There are other benefits to a greater number of processor threads. Games will install and load faster, and the initial shader compilation will take less time.

I know of only a handful of games that currently benefit from more than 8c/16t: Cyberpunk 2077, Civilization 6, and Spiderman Remastered among them.


For those games that do benefit from more than 8c/16, does it give them only higher FPS in CPU bottlenecked situations?? Does it just load them faster?? Or do the actual NPCs in densely populated areas come by faster??
 
So to give some examples -- there's no 'perfect' system, there's always going to be some tradeoff depending on use case. That being said 8 cores is the current sweet spot.

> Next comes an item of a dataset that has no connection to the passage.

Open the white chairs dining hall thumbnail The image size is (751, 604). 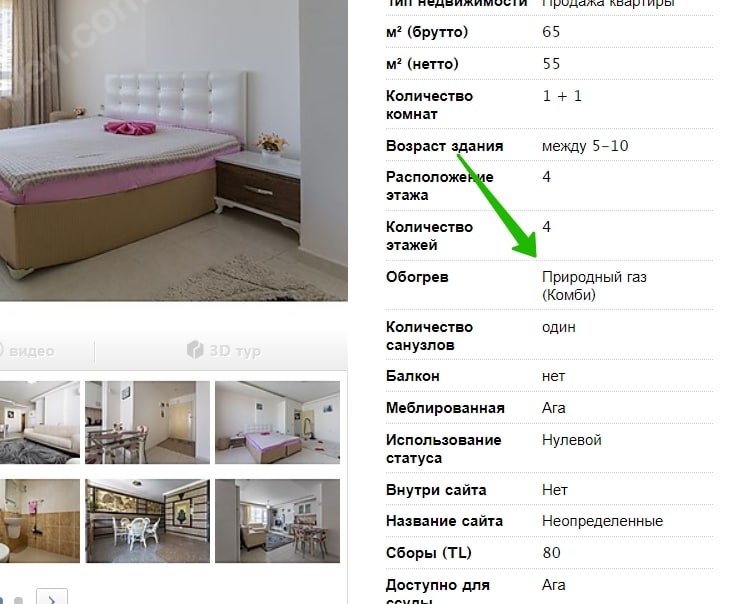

6 cores will judder in some badly coded games (cyberpunk) when assets spawns are aggressive (high pop density) or if you're running a bunch of stuff in the background (music etc.). 5800x3D can have noticeable dips/judder in games that have poor cache management (Rust) but overall is great. 7900x/7950x will stutter in games that can't schedule according to the CCD they use.

That leaves really the 7700x, 5800x3d, and 12/13700s as the sort of 'least problematic' sweet spot. 7800X3D will most likely be undisputed gaming king for a good while when it does come out.
 
I am trying to future proof a build a bit so it can last video card upgrades and even drop in a CPU upgrade potentially? I know with AMD they stated they are supporting AM5 through 2025, but will that mean it will work with Zen 5?? If not it is almost pointless except 3D vcache upgrade. Cause its possible they still use same socket but require a new chipset like Intel has done before??